De início, é notável a influência da mídia quando se trata de representatividade. Segundo uma pesquisa do Conselho Superior do Cinema, realizada em 2012, jogos femininos representam 7% das transmissões esportivas no total. Com isso, fica claro que a falta de compromisso da mídia contribui cada vez mais para que menos meninas se vejam representadas no âmbito esportivo, o que as levam a crer que aquele não é o lugar delas. A jogadora brasileira Marta, em comparação aos jogadores homens mais famosos, é mais premiada, ainda assim não consegue ter o mesmo reconhecimento e patrocínio que esses homens. As mulheres são sub representadas na história geral e com o futebol não seria diferente, esse cenário de invisibilidade de esportistas femininas não pode continuar.
Além desse fator, a extrema força histórica e cultural dificulta a entrada de meninas em meios esportivos. Na Grécia Antiga, onde o esporte foi criado, era uma atividade exclusivamente masculina, por muitos séculos mulheres não puderam participar das olimpíadas, também de origem grega. Mesmo no Brasil, no ano de 1941, Getúlio Vargas assinou o decreto-lei 3.199 que proibia práticas esportivas às mulheres, afirmando que tais atividades não condizem com sua natureza. Assim, é explícita a dificuldade sofrida por mulheres para ingressarem nos esportes, a socialização feminina é rígida quando se trata de aprisionar a mulher em um determinado papel sexual. Em seu discurso para a ONU, a ativista Malala Yousafzai reforça: “A liberdade é o poder das mulheres.” Quando se é mulher, a possibilidade de escolher é um privilégio e também o seu poder. Por essa razão nota-se que a pobreza de representação feminina e o duro acesso aos esportes se fazem presentes nesse cenário.

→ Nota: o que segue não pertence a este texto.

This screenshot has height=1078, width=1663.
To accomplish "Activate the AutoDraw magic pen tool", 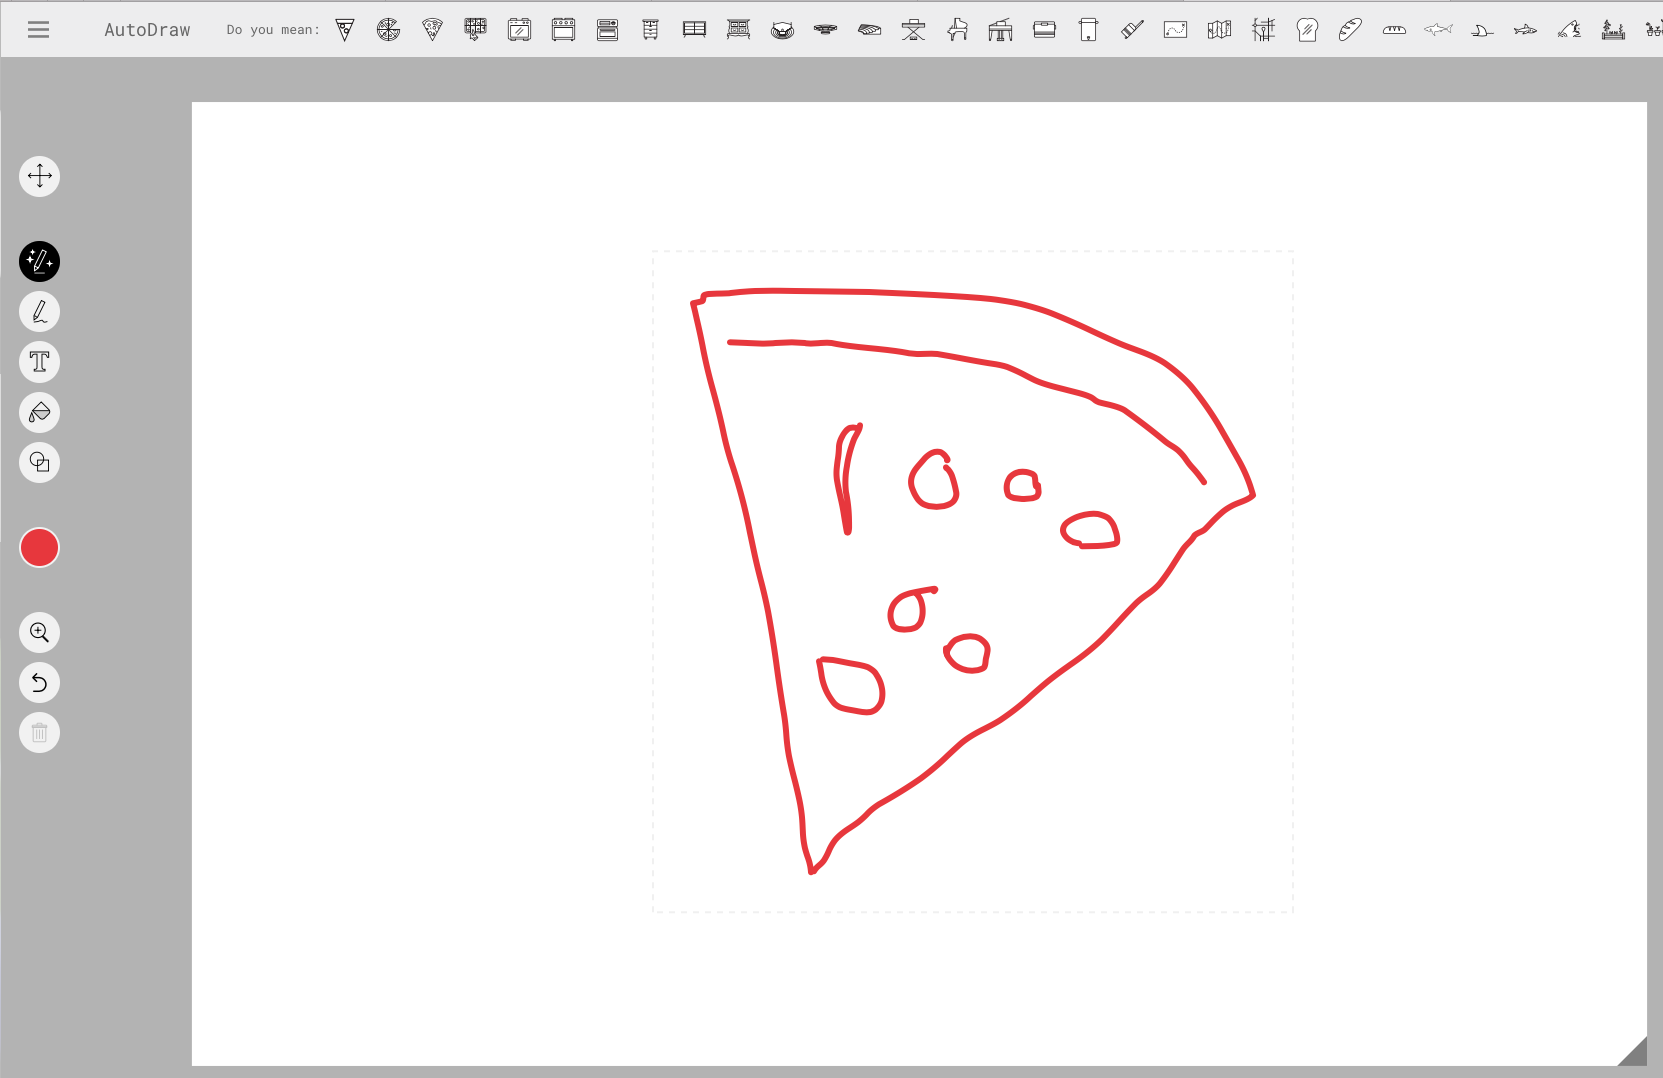I will tap(40, 262).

Por esses aspectos, nota-se que a pobreza de representação feminina e o duro acesso aos esportes se fazem presentes nesse cenário. Sendo assim é vital que a Mídia transmita mais conteúdo esportivo feminino, por intermédio de plataformas de fácil acesso com o objetivo da figura da mulher nos esportes chegue a um número maior de meninas. Além disso, é necessário que o Estado incentive a inclusão de meninas nos esportes por meio de políticas públicas que garantam espaço para elas a fim de a cultura do esporte e o reconhecimento esportivo seja desfrutados independe do sexo biológico. Feito isso, o problema poderá ser devidamente combatido.